HANDS-FREE DOWNLOAD VERSION AVAILABLE!! [ 03/02/2026 ] NOW WITH FULLY AUTOMATED AUTH-VERIFICATION! - auto_ep_rip.py is the new version that automates all the authorization checks that happen during the process. "Robot" and "age" buttons . Select your dataset, download, and it'll take care of the rest!

Hands-free upgrades:

  • Auto-click abuse-deterrent "I am not a robot" button (reauth gate)
  • Auto-click age gate YES (#age-button-yes)
  • No more "Press ENTER..." pauses for session refresh
  • Waits until dataset list is visible, then resumes automatically
  • Adds configurable sleeps between auth stages (stability)
  • Hardens safe_json_save to avoid .tmp -> .json FileNotFound crash

Patch :

  • Prevent infinite loops on bad PDFs / poison: per-file poison cap + immediate skip for clearly bad payloads
  • bad_files.log audit trail for skipped/bad-source files
  • Retryable network error handling (ETIMEDOUT/ECONNRESET/socket hang up/etc) with backoff

Patch :

  • Bad-file messaging: "BAD_SERVER_FILE (PDF endpoint returned non-PDF bytes)"
  • Ctrl+C / shutdown session summary stats (downloaded, bad/skips, net errors, etc.)
  • Warmup REMOVED: replaced with clean, confidence-forward initialization + settle delay

Patch (poison retry fix):

  • After session refresh/re-auth, ACTUALLY retry the same file before moving on (inner per-file loop; refresh triggers a retry of the current filename)

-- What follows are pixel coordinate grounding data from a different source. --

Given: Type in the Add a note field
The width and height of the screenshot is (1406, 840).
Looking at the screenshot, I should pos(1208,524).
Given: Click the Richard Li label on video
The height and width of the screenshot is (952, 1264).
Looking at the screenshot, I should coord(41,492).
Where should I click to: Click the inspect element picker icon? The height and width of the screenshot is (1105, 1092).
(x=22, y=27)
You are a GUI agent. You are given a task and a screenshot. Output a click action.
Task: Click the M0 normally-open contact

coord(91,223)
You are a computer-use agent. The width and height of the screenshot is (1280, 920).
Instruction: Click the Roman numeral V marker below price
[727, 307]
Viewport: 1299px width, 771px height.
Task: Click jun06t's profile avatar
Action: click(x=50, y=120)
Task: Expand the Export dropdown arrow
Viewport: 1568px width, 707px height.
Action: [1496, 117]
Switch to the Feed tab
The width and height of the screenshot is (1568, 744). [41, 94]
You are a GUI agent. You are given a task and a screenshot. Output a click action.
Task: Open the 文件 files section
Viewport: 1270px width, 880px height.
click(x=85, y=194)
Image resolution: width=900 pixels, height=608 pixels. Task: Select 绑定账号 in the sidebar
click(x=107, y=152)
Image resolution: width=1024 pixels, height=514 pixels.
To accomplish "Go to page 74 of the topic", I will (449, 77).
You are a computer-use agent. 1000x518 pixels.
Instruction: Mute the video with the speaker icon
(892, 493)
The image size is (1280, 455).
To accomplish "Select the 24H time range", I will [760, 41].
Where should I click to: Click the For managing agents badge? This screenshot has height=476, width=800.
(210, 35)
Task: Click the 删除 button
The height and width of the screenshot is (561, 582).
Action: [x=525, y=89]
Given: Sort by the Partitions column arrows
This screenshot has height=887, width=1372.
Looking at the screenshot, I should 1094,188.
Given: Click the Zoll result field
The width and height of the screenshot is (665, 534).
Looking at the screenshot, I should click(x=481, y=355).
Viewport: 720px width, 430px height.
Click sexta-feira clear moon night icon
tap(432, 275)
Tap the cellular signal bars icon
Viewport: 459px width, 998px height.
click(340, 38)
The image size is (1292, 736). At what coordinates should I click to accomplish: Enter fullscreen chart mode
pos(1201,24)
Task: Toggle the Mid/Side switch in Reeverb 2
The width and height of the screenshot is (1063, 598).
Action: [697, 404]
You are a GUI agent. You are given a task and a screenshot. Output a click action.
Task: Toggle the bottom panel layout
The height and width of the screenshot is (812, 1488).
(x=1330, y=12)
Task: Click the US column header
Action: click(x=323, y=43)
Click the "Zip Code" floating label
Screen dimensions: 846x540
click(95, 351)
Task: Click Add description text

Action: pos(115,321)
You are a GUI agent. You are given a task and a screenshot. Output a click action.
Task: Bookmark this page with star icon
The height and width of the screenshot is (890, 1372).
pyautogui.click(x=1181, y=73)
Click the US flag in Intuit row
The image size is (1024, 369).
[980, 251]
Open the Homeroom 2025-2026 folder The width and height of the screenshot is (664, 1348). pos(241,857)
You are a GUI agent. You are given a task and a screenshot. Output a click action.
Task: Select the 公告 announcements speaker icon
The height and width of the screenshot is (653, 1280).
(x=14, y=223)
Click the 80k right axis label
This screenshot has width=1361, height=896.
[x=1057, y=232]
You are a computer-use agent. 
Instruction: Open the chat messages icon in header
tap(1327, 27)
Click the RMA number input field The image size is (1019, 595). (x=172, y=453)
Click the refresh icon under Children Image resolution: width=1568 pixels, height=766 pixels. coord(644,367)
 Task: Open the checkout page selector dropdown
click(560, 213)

Just incase anyone has issue's with the automated version - the last working epstein_ripper.py is still here.

Overview

epstein-ripper is a resilient browser-driven crawler and downloader designed to archive publicly released Epstein document datasets hosted by the U.S. Department of Justice.

The DOJ interface presents multiple challenges:

  • Pagination that repeats or remixes pages
  • No reliable "last page" indicator
  • Short-lived authorization cookies
  • Anti-automation challenges
  • Occasional HTML responses served as .pdf files

This tool prioritizes reliability, integrity, and safe resume behavior, while striving to be user friendl. During the pursuit of establishing consistent and accurate index's of the DOJ's file lists i've found manyobstacles. I've done my best to defeat them to accomplish this goal, and to share with you.

Please leave a star, watch, or fork to help spread this software to those who may use it. Thank you for reading, cloning, using, etc !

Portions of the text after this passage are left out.